Com nove décadas de vida e múltiplas formações, Azor José Dalabona transforma experiência em objeto de estudo e mantém o aprendizado como projeto contínuo
Aos 90 anos, Azor José Dalabona está na fase final de mais um trabalho acadêmico. O atual desafio é concluir o Trabalho de Conclusão de Curso (TCC) do MBA em Gestão de Talentos e Comportamento Humano da Universidade Federal do Paraná (UFPR), mais um entre os muitos diplomas que já acumulou ao longo da vida.
Nascido em Curitiba em 1936, Azor cresceu em uma época atravessada pelas marcas da Segunda Guerra Mundial. Entre as memórias mais vívidas da infância, guarda a rotina de acordar de madrugada para comprar pão, no tempo em que o trigo era escasso, e o automóvel da família funcionando com carvão, em um período em que o combustível faltava.
Ainda adolescente, começou a trabalhar por iniciativa própria. Aos 14 anos, tornou-se balconista no armazém do tio. A entrada no mundo do trabalho veio cedo, mas não interrompeu o caminho acadêmico. Dois anos depois, passou a atuar na empresa de construção civil do pai, conciliando as demandas da firma com os estudos.

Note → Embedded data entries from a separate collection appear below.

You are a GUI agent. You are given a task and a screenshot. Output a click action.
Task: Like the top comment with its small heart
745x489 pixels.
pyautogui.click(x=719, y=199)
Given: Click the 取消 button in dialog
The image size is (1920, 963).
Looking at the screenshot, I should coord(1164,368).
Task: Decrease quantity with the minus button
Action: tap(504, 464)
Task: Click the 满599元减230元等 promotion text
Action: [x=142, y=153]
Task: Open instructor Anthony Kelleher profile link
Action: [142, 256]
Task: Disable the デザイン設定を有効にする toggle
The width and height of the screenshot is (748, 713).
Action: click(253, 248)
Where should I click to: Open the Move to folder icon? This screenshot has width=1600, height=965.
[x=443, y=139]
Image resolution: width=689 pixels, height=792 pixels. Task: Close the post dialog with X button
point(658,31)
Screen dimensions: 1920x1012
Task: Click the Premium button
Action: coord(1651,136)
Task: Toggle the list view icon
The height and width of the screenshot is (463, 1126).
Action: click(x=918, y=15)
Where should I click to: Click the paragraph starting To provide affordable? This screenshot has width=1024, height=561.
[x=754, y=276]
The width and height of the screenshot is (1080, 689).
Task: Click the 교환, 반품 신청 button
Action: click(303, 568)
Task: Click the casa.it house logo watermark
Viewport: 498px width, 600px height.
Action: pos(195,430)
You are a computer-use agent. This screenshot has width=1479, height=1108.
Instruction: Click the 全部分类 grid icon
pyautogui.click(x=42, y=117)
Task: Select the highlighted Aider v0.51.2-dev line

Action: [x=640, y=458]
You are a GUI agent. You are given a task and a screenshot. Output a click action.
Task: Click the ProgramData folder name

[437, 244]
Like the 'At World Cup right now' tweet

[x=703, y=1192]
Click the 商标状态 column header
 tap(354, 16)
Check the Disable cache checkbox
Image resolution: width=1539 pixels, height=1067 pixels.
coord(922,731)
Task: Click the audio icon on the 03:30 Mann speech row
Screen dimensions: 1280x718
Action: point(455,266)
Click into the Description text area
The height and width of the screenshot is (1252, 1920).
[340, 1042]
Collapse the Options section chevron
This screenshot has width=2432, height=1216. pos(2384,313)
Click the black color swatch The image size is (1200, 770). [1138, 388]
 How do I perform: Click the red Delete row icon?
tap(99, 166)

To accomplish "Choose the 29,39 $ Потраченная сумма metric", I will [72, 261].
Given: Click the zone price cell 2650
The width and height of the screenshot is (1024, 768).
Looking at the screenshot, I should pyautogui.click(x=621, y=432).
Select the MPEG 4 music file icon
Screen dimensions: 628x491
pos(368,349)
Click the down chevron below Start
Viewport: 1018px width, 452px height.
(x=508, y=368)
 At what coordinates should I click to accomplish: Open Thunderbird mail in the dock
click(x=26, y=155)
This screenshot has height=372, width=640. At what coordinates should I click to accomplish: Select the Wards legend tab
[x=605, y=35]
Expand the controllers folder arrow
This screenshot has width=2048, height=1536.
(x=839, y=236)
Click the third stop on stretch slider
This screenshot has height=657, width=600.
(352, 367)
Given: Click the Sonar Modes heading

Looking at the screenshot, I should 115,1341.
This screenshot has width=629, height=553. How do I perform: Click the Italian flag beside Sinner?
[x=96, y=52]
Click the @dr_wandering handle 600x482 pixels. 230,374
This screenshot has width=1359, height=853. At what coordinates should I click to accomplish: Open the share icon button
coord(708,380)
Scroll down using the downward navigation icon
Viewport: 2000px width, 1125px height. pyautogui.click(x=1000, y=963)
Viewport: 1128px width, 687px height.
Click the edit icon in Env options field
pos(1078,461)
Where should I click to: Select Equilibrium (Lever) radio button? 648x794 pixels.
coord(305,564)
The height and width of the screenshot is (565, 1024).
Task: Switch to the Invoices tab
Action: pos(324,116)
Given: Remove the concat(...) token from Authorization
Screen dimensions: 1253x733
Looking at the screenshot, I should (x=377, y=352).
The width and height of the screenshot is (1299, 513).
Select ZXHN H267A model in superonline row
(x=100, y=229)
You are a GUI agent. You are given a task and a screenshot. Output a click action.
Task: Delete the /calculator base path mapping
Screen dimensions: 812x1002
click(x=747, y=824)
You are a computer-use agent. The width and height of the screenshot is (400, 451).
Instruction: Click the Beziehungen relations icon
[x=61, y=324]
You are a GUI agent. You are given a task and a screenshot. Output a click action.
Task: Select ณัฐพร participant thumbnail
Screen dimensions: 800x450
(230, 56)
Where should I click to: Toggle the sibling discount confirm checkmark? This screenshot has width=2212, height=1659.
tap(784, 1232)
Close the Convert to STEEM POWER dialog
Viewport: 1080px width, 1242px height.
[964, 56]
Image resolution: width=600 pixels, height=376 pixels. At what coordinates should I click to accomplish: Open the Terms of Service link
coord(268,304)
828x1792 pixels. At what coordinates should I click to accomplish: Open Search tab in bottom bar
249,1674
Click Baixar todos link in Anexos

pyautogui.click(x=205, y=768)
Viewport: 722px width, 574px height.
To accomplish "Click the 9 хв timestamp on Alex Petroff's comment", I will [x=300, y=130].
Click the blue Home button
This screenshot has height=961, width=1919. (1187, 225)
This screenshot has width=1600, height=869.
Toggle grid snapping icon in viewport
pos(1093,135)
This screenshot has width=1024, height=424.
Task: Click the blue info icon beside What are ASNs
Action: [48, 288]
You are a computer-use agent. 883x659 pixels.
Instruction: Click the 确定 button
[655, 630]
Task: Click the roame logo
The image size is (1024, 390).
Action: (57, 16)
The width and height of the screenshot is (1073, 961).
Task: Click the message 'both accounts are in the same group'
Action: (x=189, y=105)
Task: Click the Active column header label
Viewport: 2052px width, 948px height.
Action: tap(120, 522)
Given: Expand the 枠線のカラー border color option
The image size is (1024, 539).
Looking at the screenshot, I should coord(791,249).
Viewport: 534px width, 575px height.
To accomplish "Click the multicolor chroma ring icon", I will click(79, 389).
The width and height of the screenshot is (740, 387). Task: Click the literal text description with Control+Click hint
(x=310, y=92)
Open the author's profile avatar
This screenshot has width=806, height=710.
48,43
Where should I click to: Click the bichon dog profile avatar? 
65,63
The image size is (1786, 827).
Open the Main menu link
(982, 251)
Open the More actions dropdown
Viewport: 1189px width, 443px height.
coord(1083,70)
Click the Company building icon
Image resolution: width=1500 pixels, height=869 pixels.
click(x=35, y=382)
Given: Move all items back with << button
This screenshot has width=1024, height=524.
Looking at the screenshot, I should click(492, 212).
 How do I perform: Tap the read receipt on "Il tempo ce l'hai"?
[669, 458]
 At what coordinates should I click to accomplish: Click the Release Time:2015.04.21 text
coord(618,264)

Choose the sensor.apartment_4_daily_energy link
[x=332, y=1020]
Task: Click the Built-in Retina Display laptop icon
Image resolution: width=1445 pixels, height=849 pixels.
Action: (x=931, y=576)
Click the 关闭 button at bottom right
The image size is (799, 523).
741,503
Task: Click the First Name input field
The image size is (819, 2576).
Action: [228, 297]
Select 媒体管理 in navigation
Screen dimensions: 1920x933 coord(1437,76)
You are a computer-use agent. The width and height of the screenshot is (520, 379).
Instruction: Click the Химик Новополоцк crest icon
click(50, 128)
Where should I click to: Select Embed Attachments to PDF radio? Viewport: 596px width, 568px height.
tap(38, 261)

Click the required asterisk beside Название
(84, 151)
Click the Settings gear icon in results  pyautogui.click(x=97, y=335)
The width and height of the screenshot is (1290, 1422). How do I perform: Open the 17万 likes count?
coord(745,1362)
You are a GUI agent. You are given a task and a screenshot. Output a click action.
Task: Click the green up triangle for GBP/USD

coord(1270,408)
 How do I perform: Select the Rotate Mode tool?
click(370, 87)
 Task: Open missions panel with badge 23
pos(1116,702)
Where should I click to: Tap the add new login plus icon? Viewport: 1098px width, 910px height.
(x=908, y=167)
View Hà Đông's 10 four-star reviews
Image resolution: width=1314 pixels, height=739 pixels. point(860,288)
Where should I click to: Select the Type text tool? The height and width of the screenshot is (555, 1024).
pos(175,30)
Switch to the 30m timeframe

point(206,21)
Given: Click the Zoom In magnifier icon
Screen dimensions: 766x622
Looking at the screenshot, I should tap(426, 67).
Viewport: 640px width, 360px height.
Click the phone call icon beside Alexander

A graduação em Engenharia Química, concluída em 1961, surgiu quase por acaso: sua primeira opção no vestibular era Engenharia Civil, mas a aprovação veio na segunda escolha. O que parecia circunstancial tornou-se a base de uma carreira marcante no abastecimento de água e saneamento.
Em 1965, nomeado pelo governo do Paraná, passou a atuar no então Departamento de Água e Esgotos, responsável pelo abastecimento em diversas cidades do estado. Poucos anos depois, com a criação da Sanepar, assumiu funções centrais no sistema de tratamento de água.
Foi nesse período que decidiu cursar a segunda graduação: Administração. O objetivo era aprimorar os conhecimentos em gestão de pessoas para conduzir melhor as equipes sob sua responsabilidade. Formou-se em 1970.